● INSTRUCTION
Carry on the currency market commentary below, writing what comes after its last sentence.

● EXCERPT
The EUR/USD pair extends its bearish trend for the fifth consecutive session, remaining within striking distance of its weekly lows, marked yesterday at 1.1736 spot. Ongoing decline of the pair could be mainly explained by increasing demand for the US dollar. Yesterday the greenback caught fresh bids after hawkish comments of Fed member P.Harker, who predicted another three rate hikes next year, which were considered by the market as hint on more aggressive Fed monetary policy tightening. Moreover, yesterday US President D.Trump added some extra optimism around the US dollar, saying that he wants to implement tax reform by Christmas. On the other side, any further recovery of the euro looks unlikely, as the Catalan crisis is still unresolved. Today, the head of the ECB M.Draghi is expected to speak, while the US will release data from the housing market, which will provide additional trading opportunities to investors during the NA session.

The GBP/USD pair failed to extend its recovery path in Asia, after less enthusiastic talks of BoE members, keeping its positions below the level of 1.3200. Yesterday the pair came under strong bearish pressure, following not hawkish enough speech of BoE Governor M.Carney. Although Mr.Carney confirmed the possibility of a rate hike in the coming months, markets remained disappointed by lack of any details regarding further Bank’s monetary policy actions. Meanwhile, yesterday’s crucial data from the UK economy also did little to support the pair, as inflation figures reached market’s estimations that failed to impress bulls. Adding to this, ongoing concerns over Brexit negotiations also remain negative driving factor for the pound lately, as the UK and EU are still struggling to make any progress in Brexit deal discussions. Looking ahead, today we have plenty of economic events, scheduled in data calendar, such as important data from the UK labor market, the US housing market and the Crude Oil Inventories report, which, in turn, may influence market’s risk sentiments.

● INFORMATION SUPPLIED
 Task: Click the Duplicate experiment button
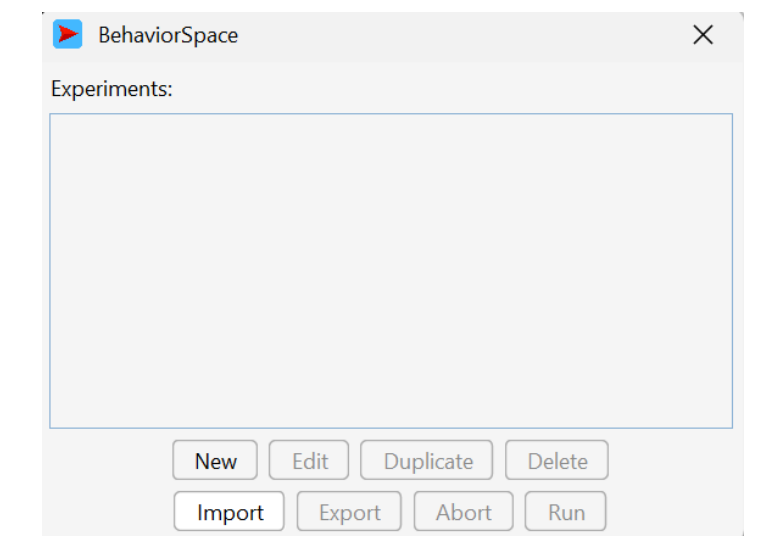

● RESULT FOR THIS TASK
The USD/JPY pair stays bullish at the equator of this week, as demand for the US dollar remains one of the key themes across the market. Recent upside of the greenback is mainly attributed to hawkish talks of Fed member P.Harker, who sees the implementation of more aggressive monetary policy tightening path. Adding to this, fading demand for safety also negatively influences yen’s positions today, thus contributing to pair’s further growth. On the data front, today the US calendar will release the building permits numbers, which will be able to set up pair’s next trajectory, while increasing cautiousness ahead of Sunday’s Japanese election will likely limit pair’s any further sharp moves.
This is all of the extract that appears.